Un autre rapport à la politique

Avec Europe Écologie, les écologistes sont convaincus de pousser une dynamique novatrice, et se défendent de sacrifier
à une simple stratégie électoraliste.

Patrick Piro  • 10 décembre 2009 abonné·es

En général, les écologistes jurent qu’il n’a pas été établi de listes systématiques de noms à contacter. D’autres reconnaissent que des « profileurs » se sont mis en chasse. Daniel Cohn-Bendit, surtout, agace les Verts. L’une de ses dernières tentatives de débauchage : Martin Hirsh, le haut-commissaire aux Solidarités actives du gouvernement Fillon.
Franck Laval, porte-parole de l’association des Amis d’Europe Écologie, se justifie sans complexe. « Dès juin, notre première bataille a été de réfléchir à des têtes de liste incarnant l’ouverture » . Ainsi, pour la magistrate Laurence Vichnievsky, en Provence-Alpes-Côte-d’Azur : « Un cas très intéressant. Sa candidature apparaîtra comme particulièrement judicieuse dans une région qu’empoisonnent les affaires judiciaires, et sa carrure la rend crédible pour diriger la région. Les Verts ont fini par convenir qu’elle ferait tout à fait l’affaire comme tête de liste. »

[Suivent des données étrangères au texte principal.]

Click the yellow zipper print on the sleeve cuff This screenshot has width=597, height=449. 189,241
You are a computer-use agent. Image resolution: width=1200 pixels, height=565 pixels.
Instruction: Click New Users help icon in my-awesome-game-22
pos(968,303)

Casting : un mot qui fâche… 

Le mouvement Europe Écologie a bien déployé une stratégie nationale de mise en avant de « noms ». Un « casting » ? Le terme fâche par sa connotation dévalorisante. « Plusieurs de ces personnalités sont venues elles-mêmes nous trouver ! » , se défend Jean-Vincent Placé, numéro deux des Verts. Rencontres provoquées, rapprochements plus ou moins spontanés ? Il est en tout cas exact que Philippe Meirieu ou Stéphane Gatignon se sont déclarés publiquement dans les médias. Pierre Larrouturou ? Il a des accointances avec les Verts depuis longtemps. Robert Lion se serait signalé, Laurence Vichnievsky a été motivée par Eva Joly, dont elle fut l’équipière, etc.
Le cas d’Augustin Legrand met tout le monde d’accord : oui, on a bien été le chercher, c’est « Dany » qui s’en est chargé. Devenu très médiatique par son engagement de défenseur des SDF avec son association les Enfants de Don Quichotte, il avait décliné l’offre pour les européennes, par crainte d’être récupéré. Il a finalement accepté pour les régionales, terrain plus adapté à son combat.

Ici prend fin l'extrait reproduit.